I’m so excited about this great technology, I forgot to mention the people who made it!
Nilfs2 is sponsored by NTT, which is Nippon Telephone and Telegraph (Japan’s version of AT&T.) This is their foray into sponsoring an open source project.
The team members are Mr.’s Yoshiji, Konishi, Sato, Hifumi, Tamura, Kihara, and Moriai.
I’m hooked on this file system! The peace of mind of backing up a read only version of my biggest disk space is too good to part with, and the prospect of using simpler (read that as a synonym for faster,) tools for backing up means I can’t stop using this file system: The benefits are too great to turn away.
At the same time, however, I know that it may be too much for some people, if not everyone’s cup of tea. It happens to fit me like a glove.
Yet I still would not want to replace my entire file system with this, nor the root file system.
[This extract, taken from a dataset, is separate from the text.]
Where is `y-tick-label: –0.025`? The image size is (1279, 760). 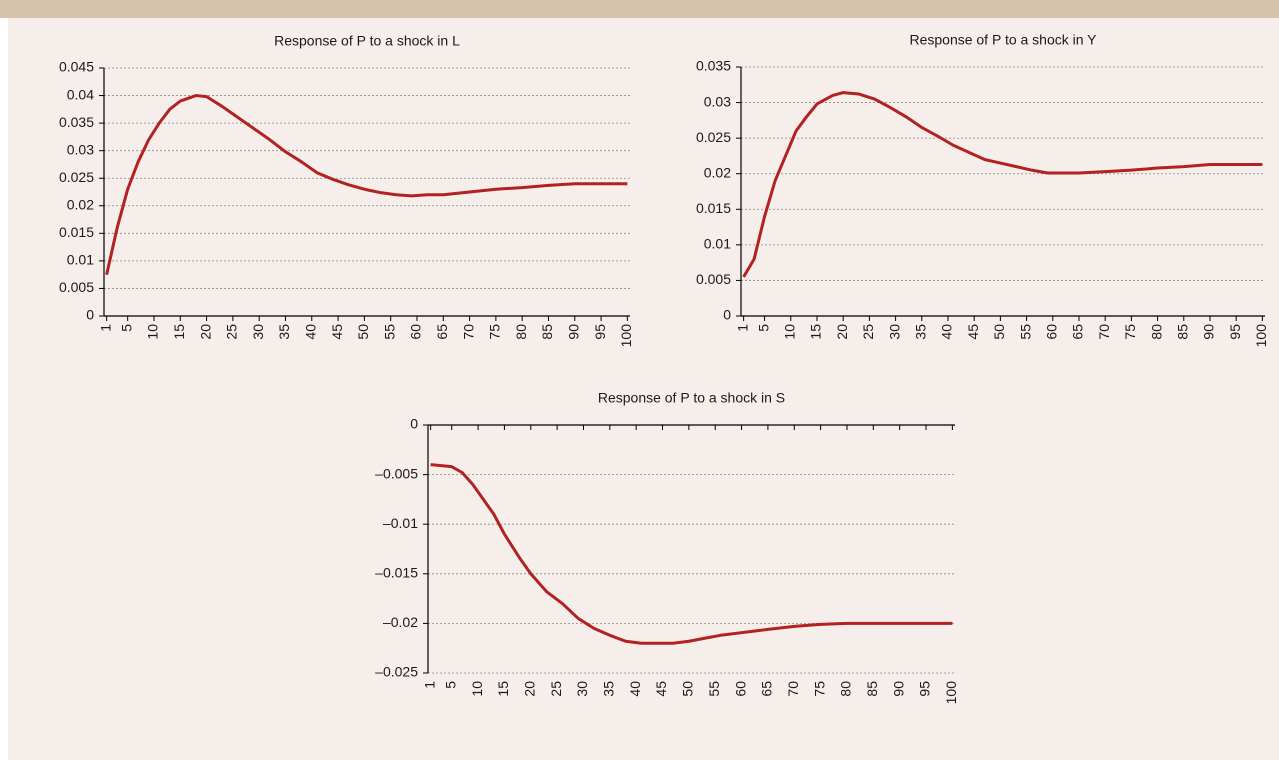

A very busy file system gets hard when the time comes to manage checkpoints and snapshots. This could be different if the only benefit desired was the speed, then who would care? Even then, though, care should be taken to ensure that the cleaner daemon, as well as the kernel module (for those not using the latest kernel,) are accessible in the boot process before any of these partitions are mounted.
So I will be using this file system for a while now, and feel I can safely recommend it to you for your own trials.